L’industrie est très présente, autour de mon laboratoire, parce qu’elle sait que les connaissances nouvelles ont des applications nouvelles. Je ne fais toutefois pas de technologie, parce ce que c’est contraire à ma mission. En tant que scientifique, si je produis des connaissances nouvelles, on peut en faire usage ; si je n’en produis pas, on ne peut pas en faire usage. La question est aussi simple que cela. Il est donc beaucoup plus important que j’en produise. Ainsi, l’industrie, si elle le désire, pourra en faire usage. Cependant mon objectif, c’est de faire changer la cuisine de 60 millions de Français. Quand j’ai créé la gastronomie moléculaire, avec mon ami Nicholas Kurti, aujourd’hui décédé, c’était notamment parce que nous avions le sentiment que les millions de personnes qui cuisinent chaque jour le font presque comme au Moyen-Age. Ne pouvait-on pas les aider ? Mes réflexions ne s’arrêtent pas seulement à l’alimentation. Par exemple, on sait qu’une plaque coup de feu à gaz gaspille 80 % de l’énergie utilisée. Il y a donc 10 millions de Français qui cuisinent chaque jour et qui gâchent 80 % de l’énergie qu’ils utilisent. Il est évident qu’on gagnerait tous à utiliser une plaque à induction où la déperdition de l’énergie est limitée à 20 %. J’appelle à regarder ce qu’on fait et examiner si on le fait bien.
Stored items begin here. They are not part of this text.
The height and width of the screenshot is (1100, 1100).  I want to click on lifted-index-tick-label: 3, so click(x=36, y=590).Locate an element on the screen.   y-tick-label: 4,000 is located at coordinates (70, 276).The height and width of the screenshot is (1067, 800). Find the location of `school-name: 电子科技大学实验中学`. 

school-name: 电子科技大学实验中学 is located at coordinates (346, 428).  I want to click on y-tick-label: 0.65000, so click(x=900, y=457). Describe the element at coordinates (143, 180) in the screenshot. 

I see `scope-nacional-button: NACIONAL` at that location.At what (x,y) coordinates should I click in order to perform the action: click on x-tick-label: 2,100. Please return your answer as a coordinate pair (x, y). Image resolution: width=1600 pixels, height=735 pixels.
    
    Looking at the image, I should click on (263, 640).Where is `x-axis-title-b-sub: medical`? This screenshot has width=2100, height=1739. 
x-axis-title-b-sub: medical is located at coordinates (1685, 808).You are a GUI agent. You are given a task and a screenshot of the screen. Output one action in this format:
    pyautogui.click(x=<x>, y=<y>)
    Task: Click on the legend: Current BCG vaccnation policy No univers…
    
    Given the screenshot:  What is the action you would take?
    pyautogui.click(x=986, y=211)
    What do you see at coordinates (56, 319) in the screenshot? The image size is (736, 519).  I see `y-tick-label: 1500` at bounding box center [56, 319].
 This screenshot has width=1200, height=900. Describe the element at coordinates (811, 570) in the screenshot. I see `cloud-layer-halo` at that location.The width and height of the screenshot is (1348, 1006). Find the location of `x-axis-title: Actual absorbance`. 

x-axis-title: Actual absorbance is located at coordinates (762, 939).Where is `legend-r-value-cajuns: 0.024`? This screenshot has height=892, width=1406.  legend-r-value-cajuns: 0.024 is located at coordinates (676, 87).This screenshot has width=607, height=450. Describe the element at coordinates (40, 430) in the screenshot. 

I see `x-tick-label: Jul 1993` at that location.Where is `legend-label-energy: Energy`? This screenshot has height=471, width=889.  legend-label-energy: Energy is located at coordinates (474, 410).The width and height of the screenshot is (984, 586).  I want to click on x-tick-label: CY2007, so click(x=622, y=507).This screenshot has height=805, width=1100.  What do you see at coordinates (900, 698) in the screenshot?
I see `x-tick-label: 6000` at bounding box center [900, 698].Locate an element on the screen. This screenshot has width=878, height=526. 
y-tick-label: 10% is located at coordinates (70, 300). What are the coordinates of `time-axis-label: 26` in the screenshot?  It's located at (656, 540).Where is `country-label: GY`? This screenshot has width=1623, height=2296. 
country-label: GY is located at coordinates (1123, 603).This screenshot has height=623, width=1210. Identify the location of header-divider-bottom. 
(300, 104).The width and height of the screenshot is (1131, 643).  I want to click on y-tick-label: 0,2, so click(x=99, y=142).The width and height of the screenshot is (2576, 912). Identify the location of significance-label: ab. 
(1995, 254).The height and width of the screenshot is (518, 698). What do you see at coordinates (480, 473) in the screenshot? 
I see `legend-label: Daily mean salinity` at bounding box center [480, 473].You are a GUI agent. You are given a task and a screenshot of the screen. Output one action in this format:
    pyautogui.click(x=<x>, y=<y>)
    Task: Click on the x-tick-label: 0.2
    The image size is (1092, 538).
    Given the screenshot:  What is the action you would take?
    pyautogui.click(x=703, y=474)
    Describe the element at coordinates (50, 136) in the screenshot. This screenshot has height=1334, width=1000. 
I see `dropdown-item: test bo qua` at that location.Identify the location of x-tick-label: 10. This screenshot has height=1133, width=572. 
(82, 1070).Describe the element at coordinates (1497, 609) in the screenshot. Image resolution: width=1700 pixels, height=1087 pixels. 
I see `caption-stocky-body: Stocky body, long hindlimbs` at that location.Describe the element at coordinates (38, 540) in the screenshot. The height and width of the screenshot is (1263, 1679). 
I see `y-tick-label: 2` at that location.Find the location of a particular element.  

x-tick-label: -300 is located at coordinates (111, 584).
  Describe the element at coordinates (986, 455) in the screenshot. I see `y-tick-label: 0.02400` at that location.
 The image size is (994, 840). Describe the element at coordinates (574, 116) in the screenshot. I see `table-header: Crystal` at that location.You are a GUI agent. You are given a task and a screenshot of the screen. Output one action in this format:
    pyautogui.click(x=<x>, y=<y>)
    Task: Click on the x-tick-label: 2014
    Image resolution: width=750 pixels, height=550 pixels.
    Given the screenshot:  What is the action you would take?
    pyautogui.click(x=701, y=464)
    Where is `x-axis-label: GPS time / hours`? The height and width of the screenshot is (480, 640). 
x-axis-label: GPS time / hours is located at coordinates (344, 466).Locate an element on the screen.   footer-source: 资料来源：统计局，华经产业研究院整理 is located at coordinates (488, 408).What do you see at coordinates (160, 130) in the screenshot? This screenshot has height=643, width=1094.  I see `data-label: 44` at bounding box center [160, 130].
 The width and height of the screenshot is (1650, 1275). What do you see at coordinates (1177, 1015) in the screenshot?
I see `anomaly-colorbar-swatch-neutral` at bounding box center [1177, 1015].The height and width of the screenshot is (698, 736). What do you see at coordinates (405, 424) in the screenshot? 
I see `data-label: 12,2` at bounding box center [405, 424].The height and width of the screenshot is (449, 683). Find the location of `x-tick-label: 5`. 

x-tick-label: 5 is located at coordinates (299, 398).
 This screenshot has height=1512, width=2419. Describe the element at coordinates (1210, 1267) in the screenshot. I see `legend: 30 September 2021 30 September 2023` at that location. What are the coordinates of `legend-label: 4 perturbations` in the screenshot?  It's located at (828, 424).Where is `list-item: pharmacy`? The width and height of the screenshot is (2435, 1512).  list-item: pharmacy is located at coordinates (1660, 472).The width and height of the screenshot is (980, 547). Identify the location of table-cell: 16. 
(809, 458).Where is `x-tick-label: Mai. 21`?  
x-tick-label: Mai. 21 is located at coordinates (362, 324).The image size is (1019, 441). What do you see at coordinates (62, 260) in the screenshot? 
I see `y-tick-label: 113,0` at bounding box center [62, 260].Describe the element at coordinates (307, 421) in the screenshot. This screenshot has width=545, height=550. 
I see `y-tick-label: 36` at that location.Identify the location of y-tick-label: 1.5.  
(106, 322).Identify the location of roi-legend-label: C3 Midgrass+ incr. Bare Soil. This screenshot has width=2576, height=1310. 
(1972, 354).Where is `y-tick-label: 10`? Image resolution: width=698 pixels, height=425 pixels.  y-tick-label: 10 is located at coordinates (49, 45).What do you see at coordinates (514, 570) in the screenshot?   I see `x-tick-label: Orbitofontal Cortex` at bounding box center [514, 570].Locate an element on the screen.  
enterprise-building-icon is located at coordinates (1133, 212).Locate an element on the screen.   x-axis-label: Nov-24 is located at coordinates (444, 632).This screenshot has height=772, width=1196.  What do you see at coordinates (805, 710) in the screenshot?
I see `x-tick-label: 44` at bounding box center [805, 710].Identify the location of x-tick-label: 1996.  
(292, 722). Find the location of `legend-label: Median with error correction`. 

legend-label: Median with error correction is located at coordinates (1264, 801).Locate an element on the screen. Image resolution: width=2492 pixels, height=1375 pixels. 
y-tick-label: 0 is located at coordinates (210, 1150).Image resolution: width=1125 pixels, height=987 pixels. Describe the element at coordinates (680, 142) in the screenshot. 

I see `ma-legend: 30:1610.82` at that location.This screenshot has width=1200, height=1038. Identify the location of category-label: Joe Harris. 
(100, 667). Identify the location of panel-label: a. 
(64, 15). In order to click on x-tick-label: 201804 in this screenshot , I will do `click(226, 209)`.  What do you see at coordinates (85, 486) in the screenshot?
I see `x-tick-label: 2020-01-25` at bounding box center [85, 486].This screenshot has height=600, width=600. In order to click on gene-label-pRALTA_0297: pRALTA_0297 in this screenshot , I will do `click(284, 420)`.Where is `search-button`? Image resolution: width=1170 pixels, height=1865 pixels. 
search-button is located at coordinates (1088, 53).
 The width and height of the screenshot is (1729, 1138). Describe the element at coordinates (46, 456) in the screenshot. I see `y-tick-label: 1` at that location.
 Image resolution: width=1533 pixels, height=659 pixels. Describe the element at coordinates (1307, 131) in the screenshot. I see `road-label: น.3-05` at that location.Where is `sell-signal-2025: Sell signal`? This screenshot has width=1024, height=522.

Pouvez-vous nous donner un exemple concret d'une de vos découvertes ?
Oui, par exemple il n'est pas nécessaire d'avoir des œufs pour faire de la mousse au chocolat. Pour faire une émulsion, il suffit d'avoir de l'eau, de l'air et du gras. Ainsi, il suffit de faire fondre du chocolat avec de l'eau dans une casserole (comptez 220 g de chocolat pour 20 cl d'eau), puis de mettre cette casserole dans des glaçons et de fouetter. On obtient ce que j'ai appelé du "chocolat chantilly". Et on peut appliquer ce procédé à bien d'autres ingrédients.
Vous élaborez des recettes avec Pierre Gagnaire. Comment se passe votre collaboration ?
Pierre Gagnaire est un artiste culinaire et il y en a peu ! Mon travail avec Pierre… c'est un peu comme si Rembrandt utilisait mes pinceaux pour créer. Je lui fais part de nos dernières découvertes scientifiques, et cela lui donne des idées pour créer de nouvelles recettes. Par exemple, on a observé qu'avec un blanc d'œuf on pouvait obtenir un mètre cube de blancs en neige. Celui-ci est très délicat. En y ajoutant du sucre et en le faisant cuire 40 minutes à 120°C, puis 2 heures à 100°C, on obtient une sorte de meringue que j'ai appelé "cristaux de vent". A partir de là, Pierre a imaginé une recette avec des spaghettis grillés et des olives qu'il a appelé "Vent de sable aux olives de Lucques". en mettant gratuitement en ligne les résultats de mes recherches et les recettes de Pierre, nous voulons faire connaître la gastronomie moléculaire au grand public.
Tous ces travaux nous permettront de mieux manger demain ?
« Mieux » : de quoi s’agit-il ? Santé ? Plaisir sensoriel ? Plaisir social ? Il ne faut pas demander à la science des applications mais des connaissances, et celles-ci ne sont pas des fioritures, puisqu’elles nous distinguent des animaux ! La connaissance, c’est la liberté, la possibilité de choisir, contrairement à la tradition, qui est une sorte de joug. Faut-il des connaissances nouvelles ? Je crois surtout que l’être humain est « codé » pour les chercher. En revanche, je milite pour une belle coopération entre la science et la technologie, l’industrie : je propose que chacun fasse son métier, mais que les deux champs se parlent. Des connaissances produites qu’on laisserait dans un tiroir sont inutiles : il faut les diffuser (enseignement !) et les utiliser (industrie).